The US retail giant, whose support for RFID has driven take-up of the technology across the globe, is testing EPCs with eight manufacturers, including Gillette, Procter & Gamble, Nestl' and Unilever, at a regional distribution centre in Dallas.
The manufacturers' support, at a time when many are raising doubts over the benefits of RFID, will be vital to the success of the project, said Linda Dillman, chief information officer at Wal-Mart.
"We are grateful to these companies for their commitment to improving the supply chain process," she said. "It is not easy being a pioneer, but that is how progress is made.
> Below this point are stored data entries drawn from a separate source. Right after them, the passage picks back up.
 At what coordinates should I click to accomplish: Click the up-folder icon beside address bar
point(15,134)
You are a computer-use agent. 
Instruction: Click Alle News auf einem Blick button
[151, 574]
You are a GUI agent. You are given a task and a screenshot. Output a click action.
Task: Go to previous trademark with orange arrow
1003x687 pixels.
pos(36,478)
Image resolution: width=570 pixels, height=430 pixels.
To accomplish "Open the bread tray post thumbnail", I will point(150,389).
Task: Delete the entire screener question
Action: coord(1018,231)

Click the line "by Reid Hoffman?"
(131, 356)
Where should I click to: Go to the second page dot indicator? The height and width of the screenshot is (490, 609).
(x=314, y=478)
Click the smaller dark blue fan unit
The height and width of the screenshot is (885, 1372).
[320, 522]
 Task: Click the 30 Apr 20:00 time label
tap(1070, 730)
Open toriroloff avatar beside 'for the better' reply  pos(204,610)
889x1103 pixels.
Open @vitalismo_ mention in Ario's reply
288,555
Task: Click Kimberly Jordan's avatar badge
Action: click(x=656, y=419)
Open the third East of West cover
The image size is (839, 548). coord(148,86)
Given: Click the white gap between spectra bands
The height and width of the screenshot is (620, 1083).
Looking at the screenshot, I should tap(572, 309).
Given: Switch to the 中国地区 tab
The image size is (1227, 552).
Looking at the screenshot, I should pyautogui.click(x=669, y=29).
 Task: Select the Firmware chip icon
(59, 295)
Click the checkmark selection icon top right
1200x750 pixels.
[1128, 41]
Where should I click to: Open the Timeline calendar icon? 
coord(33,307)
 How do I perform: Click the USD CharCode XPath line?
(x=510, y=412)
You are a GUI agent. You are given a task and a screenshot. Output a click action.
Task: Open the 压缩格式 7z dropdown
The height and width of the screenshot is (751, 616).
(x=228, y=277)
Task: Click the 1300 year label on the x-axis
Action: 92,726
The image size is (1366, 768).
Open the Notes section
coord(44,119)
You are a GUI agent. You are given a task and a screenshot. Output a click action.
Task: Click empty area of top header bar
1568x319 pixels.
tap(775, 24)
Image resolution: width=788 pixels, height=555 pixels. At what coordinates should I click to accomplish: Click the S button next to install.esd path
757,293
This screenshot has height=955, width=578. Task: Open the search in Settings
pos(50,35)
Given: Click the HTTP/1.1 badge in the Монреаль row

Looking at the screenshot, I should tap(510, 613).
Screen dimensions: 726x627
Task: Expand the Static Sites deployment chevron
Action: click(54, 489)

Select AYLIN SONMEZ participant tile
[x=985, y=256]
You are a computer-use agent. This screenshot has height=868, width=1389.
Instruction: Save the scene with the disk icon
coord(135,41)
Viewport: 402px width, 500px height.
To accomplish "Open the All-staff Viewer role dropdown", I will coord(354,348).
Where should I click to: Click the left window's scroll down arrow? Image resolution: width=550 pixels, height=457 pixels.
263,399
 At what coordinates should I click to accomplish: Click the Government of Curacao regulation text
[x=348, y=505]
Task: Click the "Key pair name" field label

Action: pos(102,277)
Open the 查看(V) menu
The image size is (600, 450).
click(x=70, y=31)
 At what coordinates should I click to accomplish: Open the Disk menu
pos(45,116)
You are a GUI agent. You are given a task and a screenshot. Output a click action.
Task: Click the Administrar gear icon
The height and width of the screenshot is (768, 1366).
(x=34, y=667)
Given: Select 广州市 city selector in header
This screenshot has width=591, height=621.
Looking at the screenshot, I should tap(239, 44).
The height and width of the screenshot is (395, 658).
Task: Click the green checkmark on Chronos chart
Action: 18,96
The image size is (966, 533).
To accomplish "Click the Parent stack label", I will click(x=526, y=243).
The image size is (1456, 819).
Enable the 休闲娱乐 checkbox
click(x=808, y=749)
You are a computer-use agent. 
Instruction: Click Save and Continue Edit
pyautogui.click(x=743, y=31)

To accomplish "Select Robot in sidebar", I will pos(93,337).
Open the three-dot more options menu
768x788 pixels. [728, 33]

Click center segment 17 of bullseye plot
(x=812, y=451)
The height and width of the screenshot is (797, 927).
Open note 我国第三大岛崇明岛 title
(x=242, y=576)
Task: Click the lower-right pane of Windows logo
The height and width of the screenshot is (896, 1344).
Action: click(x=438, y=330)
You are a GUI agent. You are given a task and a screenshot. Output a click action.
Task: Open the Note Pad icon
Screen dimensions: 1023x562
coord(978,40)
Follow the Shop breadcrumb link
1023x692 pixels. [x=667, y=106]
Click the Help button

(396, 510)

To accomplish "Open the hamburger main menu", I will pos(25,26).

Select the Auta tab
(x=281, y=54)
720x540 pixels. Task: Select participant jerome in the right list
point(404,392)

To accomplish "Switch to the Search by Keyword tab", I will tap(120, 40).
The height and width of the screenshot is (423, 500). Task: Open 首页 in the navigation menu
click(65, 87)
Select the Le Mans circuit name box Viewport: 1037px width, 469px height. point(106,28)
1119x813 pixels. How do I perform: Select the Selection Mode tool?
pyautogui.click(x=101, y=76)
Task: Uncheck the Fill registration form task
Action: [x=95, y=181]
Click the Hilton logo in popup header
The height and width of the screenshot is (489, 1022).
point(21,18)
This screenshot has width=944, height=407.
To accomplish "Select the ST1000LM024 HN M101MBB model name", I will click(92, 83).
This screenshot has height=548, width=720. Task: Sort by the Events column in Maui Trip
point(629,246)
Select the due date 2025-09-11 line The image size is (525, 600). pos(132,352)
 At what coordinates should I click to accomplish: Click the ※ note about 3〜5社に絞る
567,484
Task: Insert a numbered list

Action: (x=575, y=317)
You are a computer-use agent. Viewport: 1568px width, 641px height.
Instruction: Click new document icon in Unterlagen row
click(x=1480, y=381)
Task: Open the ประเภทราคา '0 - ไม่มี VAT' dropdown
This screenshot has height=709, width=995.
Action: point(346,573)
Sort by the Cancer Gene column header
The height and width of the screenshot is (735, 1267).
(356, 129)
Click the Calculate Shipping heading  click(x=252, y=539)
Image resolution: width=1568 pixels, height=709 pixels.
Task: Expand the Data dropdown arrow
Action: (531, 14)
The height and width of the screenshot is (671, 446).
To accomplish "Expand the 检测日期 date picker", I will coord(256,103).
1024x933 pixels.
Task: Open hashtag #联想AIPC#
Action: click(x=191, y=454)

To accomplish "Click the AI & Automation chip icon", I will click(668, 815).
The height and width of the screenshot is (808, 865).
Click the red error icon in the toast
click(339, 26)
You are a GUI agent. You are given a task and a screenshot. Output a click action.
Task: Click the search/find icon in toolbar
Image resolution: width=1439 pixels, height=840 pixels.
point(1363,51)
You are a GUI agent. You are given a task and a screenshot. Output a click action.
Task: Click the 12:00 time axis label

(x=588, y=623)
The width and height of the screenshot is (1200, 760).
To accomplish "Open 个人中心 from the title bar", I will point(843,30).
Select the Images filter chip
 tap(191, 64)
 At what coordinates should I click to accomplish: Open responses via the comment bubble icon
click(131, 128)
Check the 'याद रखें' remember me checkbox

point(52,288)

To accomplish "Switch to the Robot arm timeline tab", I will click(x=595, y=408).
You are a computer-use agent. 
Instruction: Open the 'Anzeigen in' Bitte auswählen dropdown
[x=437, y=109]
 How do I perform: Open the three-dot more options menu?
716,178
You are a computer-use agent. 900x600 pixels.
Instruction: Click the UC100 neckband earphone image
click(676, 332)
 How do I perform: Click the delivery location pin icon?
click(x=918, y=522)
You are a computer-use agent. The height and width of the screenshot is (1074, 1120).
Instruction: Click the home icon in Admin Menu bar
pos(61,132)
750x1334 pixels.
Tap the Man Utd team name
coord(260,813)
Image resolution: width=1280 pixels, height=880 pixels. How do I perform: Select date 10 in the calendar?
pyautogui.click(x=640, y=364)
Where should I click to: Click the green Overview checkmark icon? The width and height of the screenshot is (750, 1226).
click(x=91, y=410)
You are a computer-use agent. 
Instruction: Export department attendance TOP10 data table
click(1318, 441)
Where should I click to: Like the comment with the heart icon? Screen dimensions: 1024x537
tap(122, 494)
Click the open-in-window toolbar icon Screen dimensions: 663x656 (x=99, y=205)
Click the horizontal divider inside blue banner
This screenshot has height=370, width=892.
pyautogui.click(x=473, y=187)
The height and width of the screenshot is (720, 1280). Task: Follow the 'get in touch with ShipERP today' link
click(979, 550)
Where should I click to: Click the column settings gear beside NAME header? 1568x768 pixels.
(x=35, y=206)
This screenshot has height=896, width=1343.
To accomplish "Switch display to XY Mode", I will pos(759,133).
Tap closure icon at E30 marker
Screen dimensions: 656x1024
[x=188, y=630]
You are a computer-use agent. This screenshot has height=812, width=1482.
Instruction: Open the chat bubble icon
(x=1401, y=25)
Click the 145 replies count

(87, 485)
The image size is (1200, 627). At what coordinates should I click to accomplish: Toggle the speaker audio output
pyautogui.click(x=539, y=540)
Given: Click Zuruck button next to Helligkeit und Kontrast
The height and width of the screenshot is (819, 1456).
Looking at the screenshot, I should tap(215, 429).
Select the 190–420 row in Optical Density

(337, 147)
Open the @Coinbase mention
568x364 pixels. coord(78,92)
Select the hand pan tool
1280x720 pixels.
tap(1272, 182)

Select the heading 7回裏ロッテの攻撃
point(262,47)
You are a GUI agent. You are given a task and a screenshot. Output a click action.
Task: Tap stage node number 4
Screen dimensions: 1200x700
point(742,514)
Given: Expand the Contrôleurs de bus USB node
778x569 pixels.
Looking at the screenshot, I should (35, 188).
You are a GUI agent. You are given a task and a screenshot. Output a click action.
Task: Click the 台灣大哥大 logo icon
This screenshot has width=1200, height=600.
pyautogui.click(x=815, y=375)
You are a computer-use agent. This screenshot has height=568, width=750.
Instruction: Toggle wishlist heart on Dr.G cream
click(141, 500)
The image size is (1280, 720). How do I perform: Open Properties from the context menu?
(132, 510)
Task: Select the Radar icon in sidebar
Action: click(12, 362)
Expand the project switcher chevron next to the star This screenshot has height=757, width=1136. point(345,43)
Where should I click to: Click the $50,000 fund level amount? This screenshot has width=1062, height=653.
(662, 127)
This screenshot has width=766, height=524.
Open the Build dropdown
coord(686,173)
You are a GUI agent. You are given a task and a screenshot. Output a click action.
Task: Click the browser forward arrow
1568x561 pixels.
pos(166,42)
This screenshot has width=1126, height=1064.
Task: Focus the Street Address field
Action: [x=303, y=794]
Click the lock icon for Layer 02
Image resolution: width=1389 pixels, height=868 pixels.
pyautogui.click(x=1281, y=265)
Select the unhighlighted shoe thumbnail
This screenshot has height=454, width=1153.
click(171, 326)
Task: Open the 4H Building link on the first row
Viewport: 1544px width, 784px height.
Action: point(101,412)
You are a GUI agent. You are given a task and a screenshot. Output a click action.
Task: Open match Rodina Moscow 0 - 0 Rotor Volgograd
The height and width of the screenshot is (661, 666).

These eight companies are revolutionising the way we do business."
The trial, which will initially cover 21 products in seven stores, will pave the way for Wal-Mart to achieve its target of having its top 100 suppliers using RFID by January 2005, Dillman said.
The announcement followed speculation that Wal-Mart was backing off from the deadline, rumours of which intensified when the first round of suppliers of tightly-controlled prescription drugs missed their deadline.
All but two of Wal-Mart's top 100 suppliers are on track to meet the deadline, with many planning to join the trial earlier, said Simon Langford, manager of RFID strategy at Wal-Mart.
Langford also said RFID tags would be rolled out to Asda in the UK during 2005 as part of Wal-Mart's global implementation of the technology.